Christmas is expensive. There’s no denying it – the holiday season is full of love and cheer and empty bank accounts. And no one wants to spend the lead up to Christmas worrying about money, it’s a time to enjoy and curl up by the fire with egg nog – or your beverage of choice. So, here are some handy tips to make sure you, or more importantly your money, is ready for Christmas.
Let’s get the basics sorted before any of the fun preparations get started. You need to make sure that you have sorted out your finances before you start spending. If you have any debts, you don’t want to make them worse heading into the holidays, so find a way to make them easy to deal with. You can consolidate your debts through sites like consolidated.credit, and only have the one payment to make rather than multiple, or you can lay down a debt management plan to make things easier. Regardless of whether you have existing debts or not, you don’t want to go into the new year with new ones – so plan ahead. Saving throughout the year will take the edge off all the spending, and setting strict budgets will help you keep from spending outside your means.
Buying presents can be costly – which takes out all the fun. You can spread out the cost by buying throughout the year. This way you can take full advantage of seasonal sales – including the January Sales.
Reduce costs by setting and keeping a budget – if you are worried that you will be spending less than others will spend on you, just explain to your family and friends that you want to set a budget and ask that they do the same. They will probably be relieved and be more than happy.
A smaller budget means that you need to get more creative and more thoughtful – which can lead to some seriously lovely gifts.
With a large group of friends or work colleagues, you can suggest Secret Santa – sites like elfster.com arranges it all for you. This way everyone gets a present, and you get the added fun of having to guess who got who what. It’s also an excuse for everyone to get together in the holiday period, which we all know can be tricky.

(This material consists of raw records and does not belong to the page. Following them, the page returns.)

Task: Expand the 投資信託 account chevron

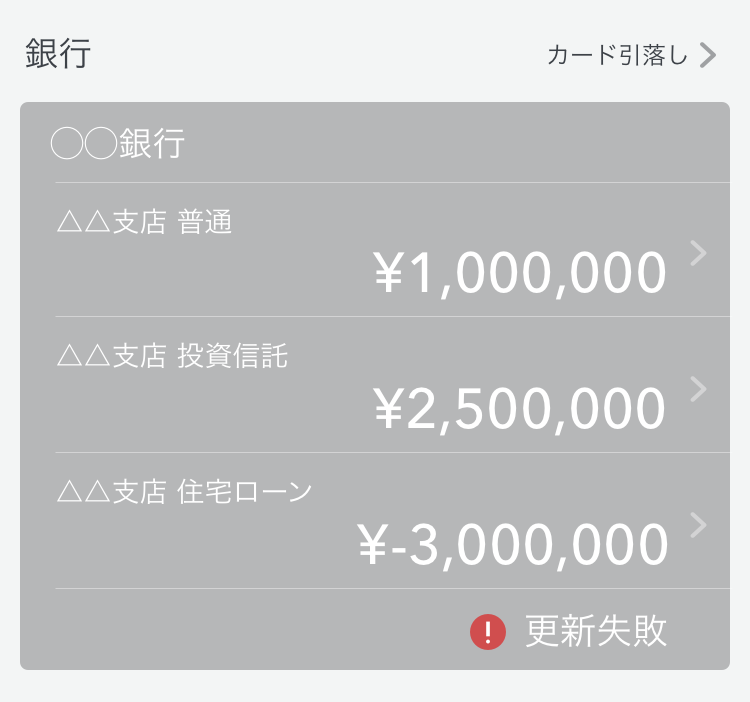Action: click(698, 389)
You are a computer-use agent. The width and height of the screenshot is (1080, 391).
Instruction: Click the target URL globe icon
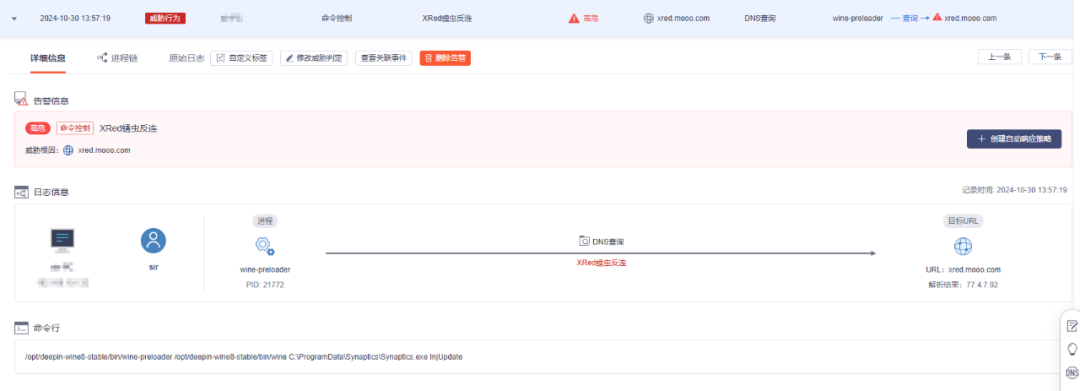pyautogui.click(x=963, y=246)
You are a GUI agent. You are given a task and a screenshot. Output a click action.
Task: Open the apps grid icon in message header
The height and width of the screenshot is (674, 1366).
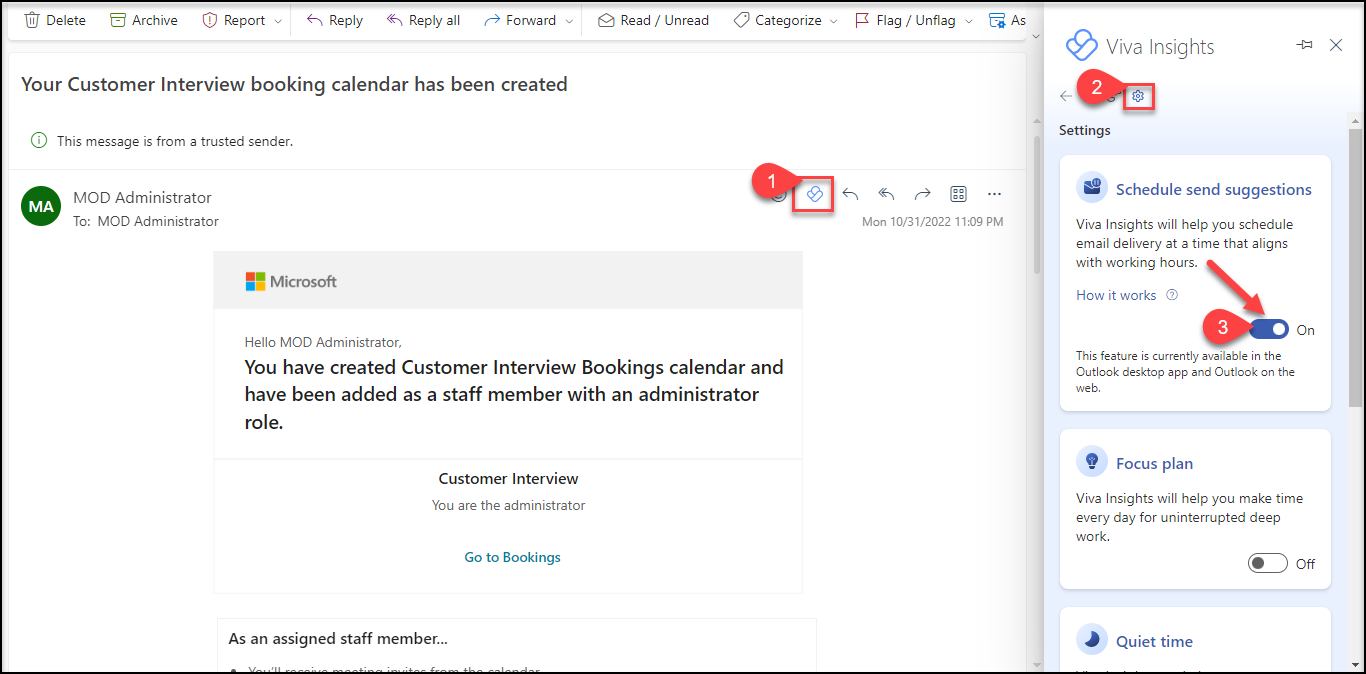click(958, 194)
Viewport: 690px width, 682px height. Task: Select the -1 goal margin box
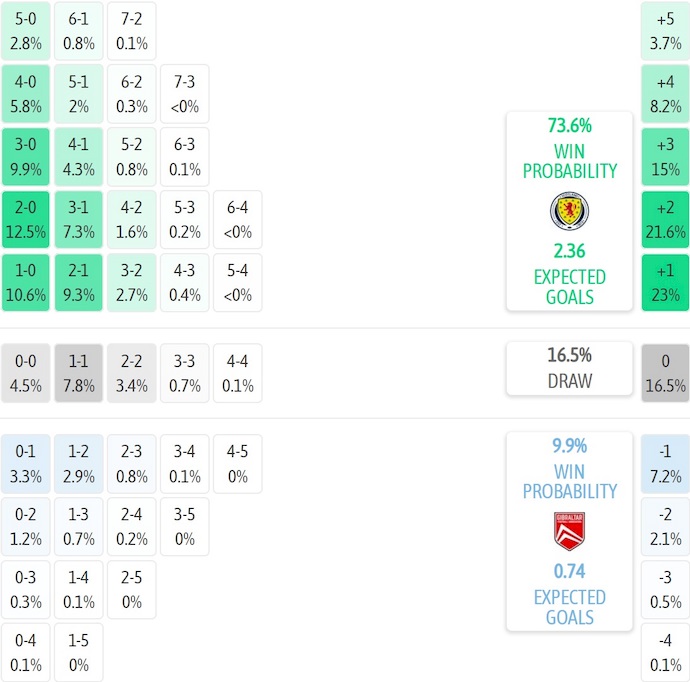(x=665, y=464)
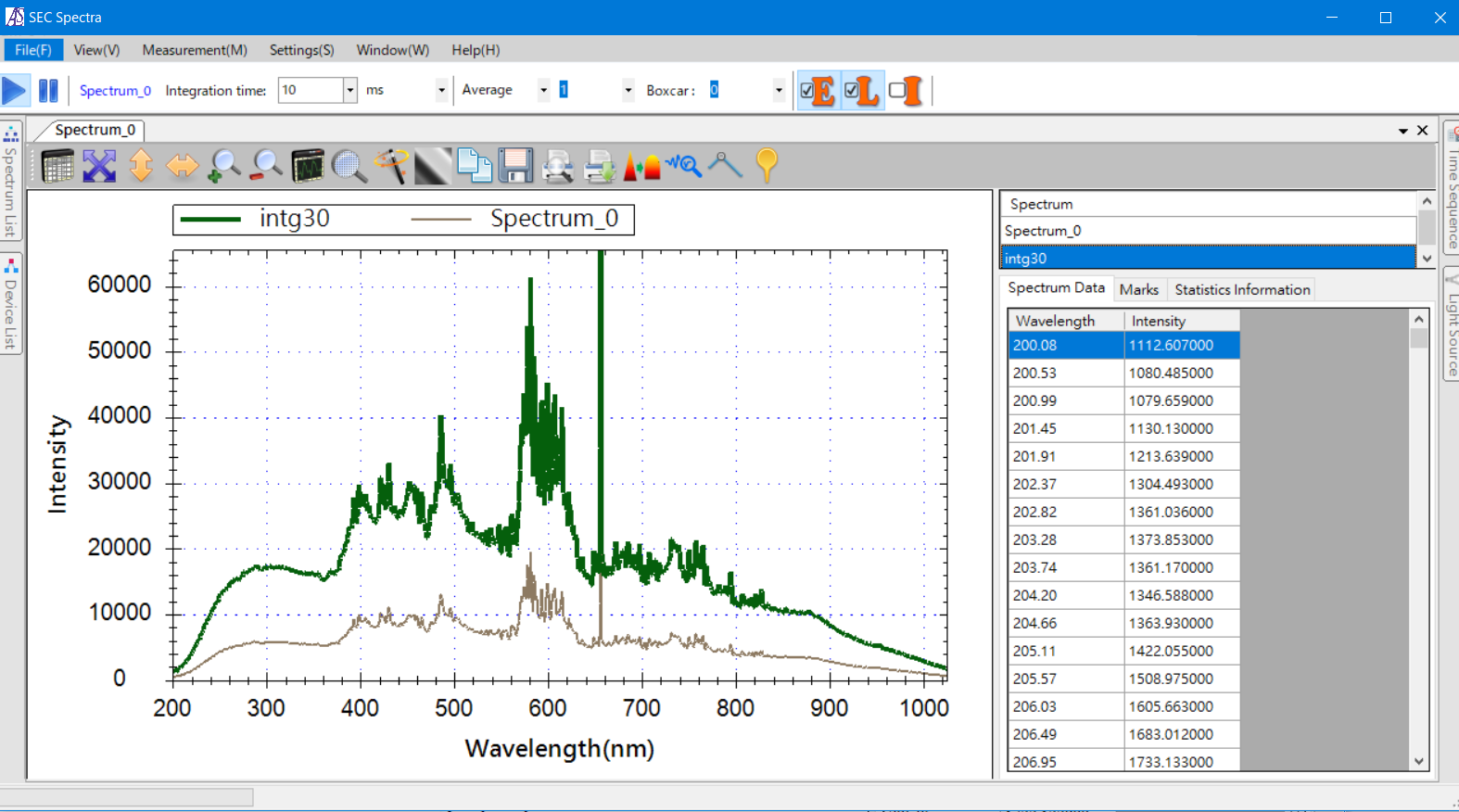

Rather than braving the supermarket just before Christmas, order your food online, and order it in advance. That way you are more likely not to miss out on anything. You can also start buying some things early on – like your turkey and ham. Anything you can freeze, providing you have space, you can by at least a month in advance.
If you are cooking for a large group, ask people to help out. Have one person bring dessert, someone else to bring nibbles, a few to bring the alcohol. This way the cost isn’t all on you. Or you can start a new tradition where you cook (and pay) this year, and it’s someone else’s turn the year after.